From the garden, fresh organic produce is chosen daily by gardeners and cooks for the farm restaurant, Babel. In what was once a cowshed, consultant Maranda Engelbrecht, chef Simone Rossouw and head gardener Lisl van der Walt have put together a menu which combines fruit, vegetables, flowers and herbs fresh from the garden – meat and fish are just the accompaniment – in simple yet surprising ways with the guiding principle that “if you touch the food more than three times, you kill it”. Ordering is simple; salads, for example are simply red, yellow or green – though each might combine twenty complex flavours – while deserts may be bitter, sour, savoury or sweet.

The garden, with Franschoek mountains in the distance, is what sets Babylonstoren apart among Cape wine farms and the guest cottages are designed to make the most of it. Floors are broad, antique timber, bathrooms enormous and the furniture crisp, modern and extremely comfortable but the focus is the view; lavender beds and citrus groves are right outside huge glass walls, boxes of fresh produce arrive unbidden on the table and there’s a stainless-steel, fully-equipped kitchen should the urge to cook for yourself become unbearable. The gardens, design, food, people (and excellent chenin blanc) conspire to create a feeling of deep calm; dispelled by the next cricket match, during which our boys were quickly dismissed by some giant Afrikaner boys.

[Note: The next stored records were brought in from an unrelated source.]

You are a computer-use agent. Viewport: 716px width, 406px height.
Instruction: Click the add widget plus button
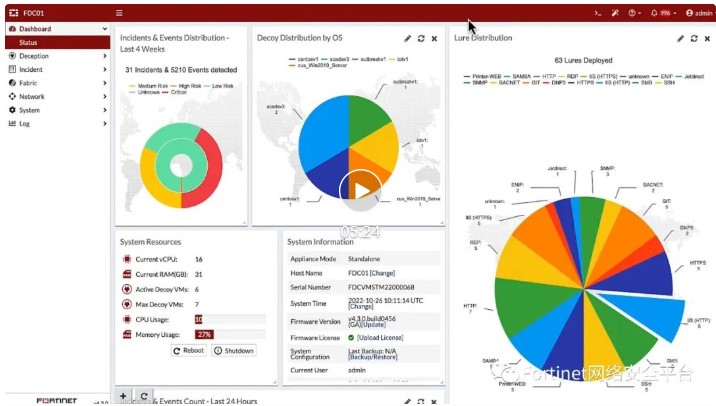pyautogui.click(x=124, y=396)
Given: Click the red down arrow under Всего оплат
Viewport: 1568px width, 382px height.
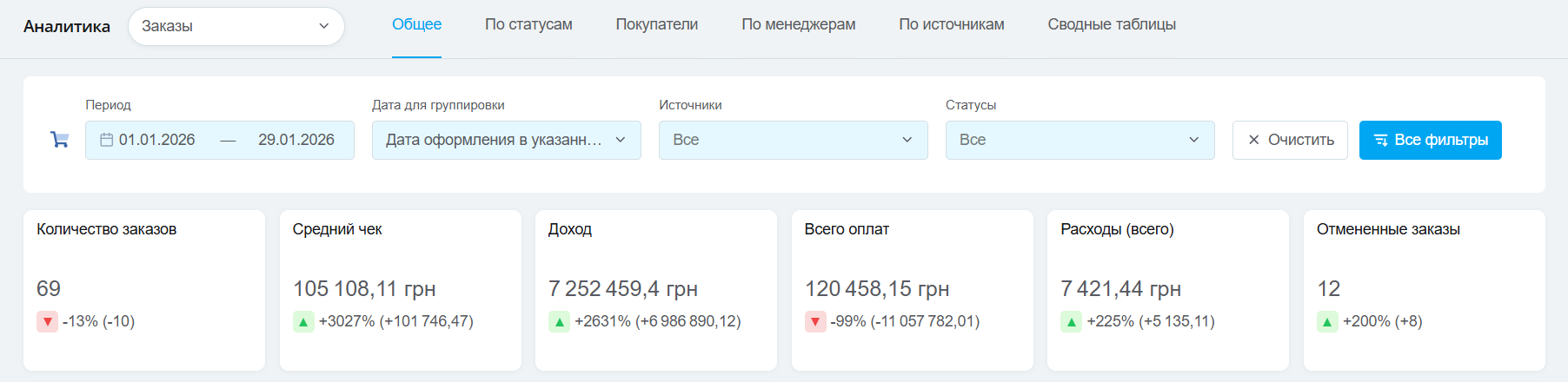Looking at the screenshot, I should pos(815,322).
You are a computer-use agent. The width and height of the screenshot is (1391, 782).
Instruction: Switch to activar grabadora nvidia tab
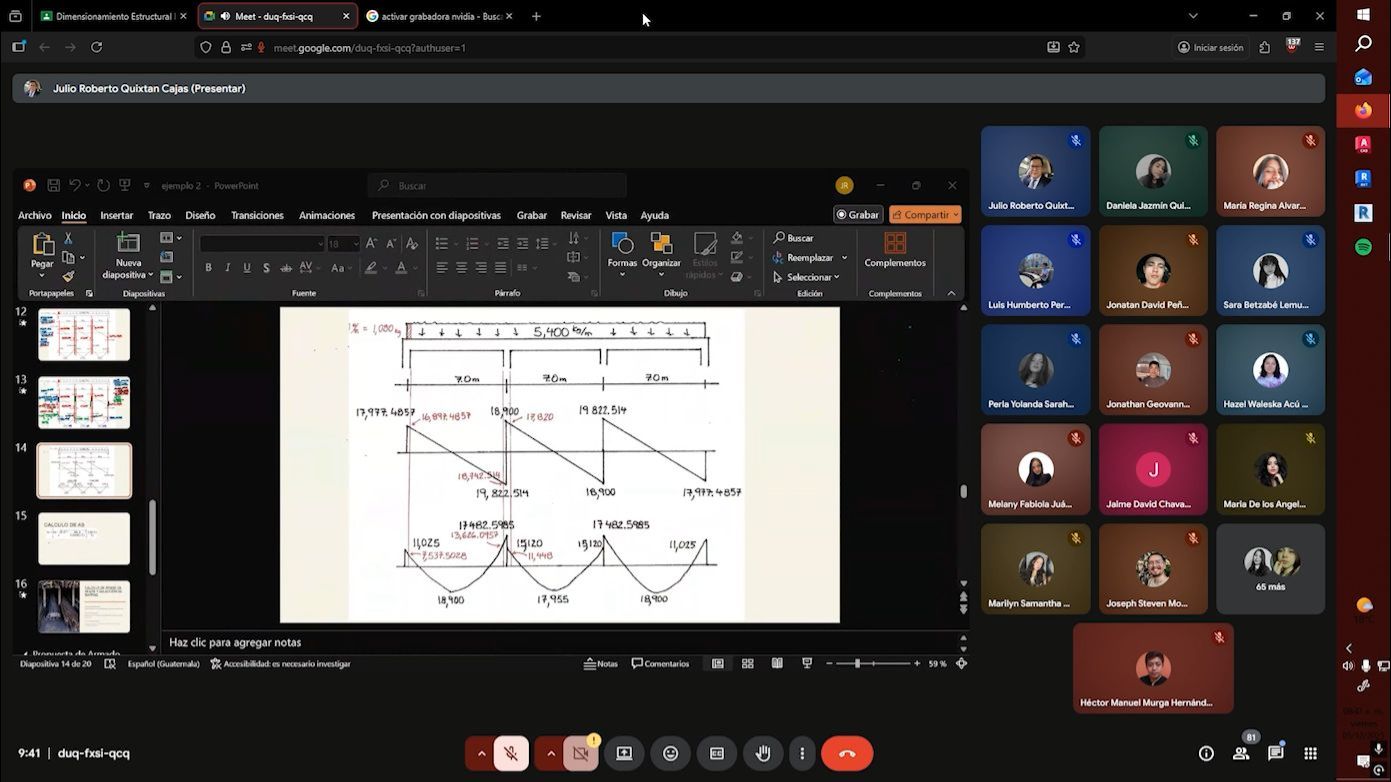[436, 16]
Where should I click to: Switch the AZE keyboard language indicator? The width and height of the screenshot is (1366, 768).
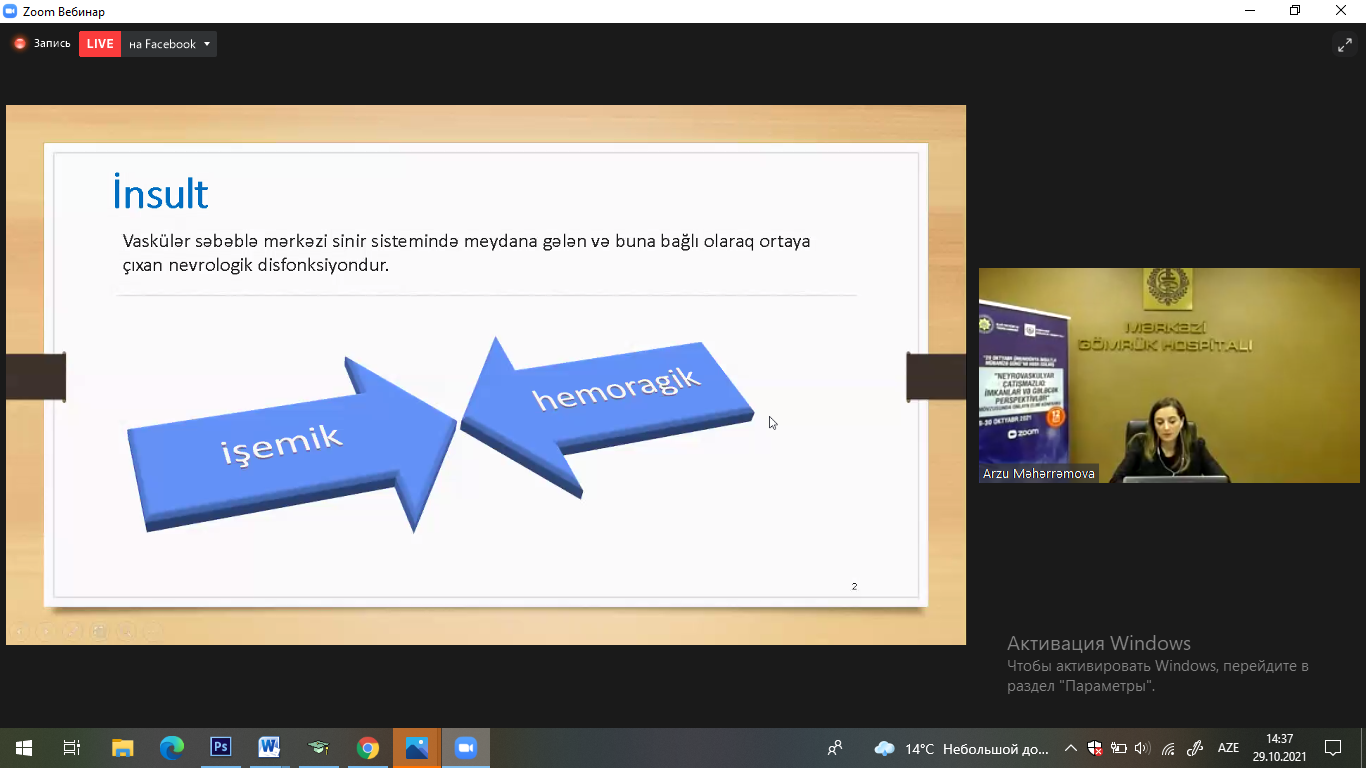(1228, 748)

So earlier than expected, we went into Cape Town to a warm welcome at our second stop - Cape Grace, a luxury hotel which has been a Waterfront landmark since the area was reclaimed from tank farms and fish processors about fifteen years ago. The rooms are spacious, comfortable and a little quirky; designer Jacques Erasmus (who also runs a hot local restaurant, Hemelhuis) has decreed that chandeliers should feature discarded pottery and kitchen implements while hand-painted fabrics show old ships’ logs and nautical charts. Eclectic antiques give the feel of being at the focus of centuries-old trading routes. Cape Grace is near Cape Town’s beautiful new sports stadium and in easy reach of the city centre. There’s a car service to ferry guests around for shopping or eating expeditions - Cape Town offers some staggeringly good cooking, from top end like The Greenhouse through the brilliant Bizercka (where the superb cooking belies its odd location) to lots of great local delis.

Another day, another cricket field; this time up in Stellenbosch, where we called for a pre-match lunch at the Delaire Graff wine estate. Owned by UK diamond dealer Laurence Graff there are beautiful rooms, an excellent spa and an exceptional Vietnamese restaurant, Indochine. When we arrived at the cricket pitch (a little late – lunch was that good) touchline gossip had moved on the epic game of beach cricket that morning at Strand, a political scandal it would be impolite to detail and a family Rottweiler which had nipped one of the boys – unfortunately ours. (He was fine after sitting out the match, and we are now firm friends with the owner.) The gossip was again better than the cricket; our total was rapidly overtaken by one Stellenbosch boy who seemed intent on hitting the ball out of Africa.

Fully recovered, Luke had a good knock in the last match and the series finished honours even. That wasn’t the point though - they’d traded drizzly football for sun-drenched cricket; made new friends, perhaps for life; been moved by Nelson Mandela’s cell, climbed Table Mountain and got close to real lions. We came home (different flights, of course) feeling we’d spent a lot longer away than five days – we’d shared big moments with our son, enjoyed some astonishingly good food and wine (at prices that seem a bargain by London standards), met some friendly people and stayed at a some of the most beautiful places on the planet.

We’d watched some passable cricket. And had a good old gossip on the touchline.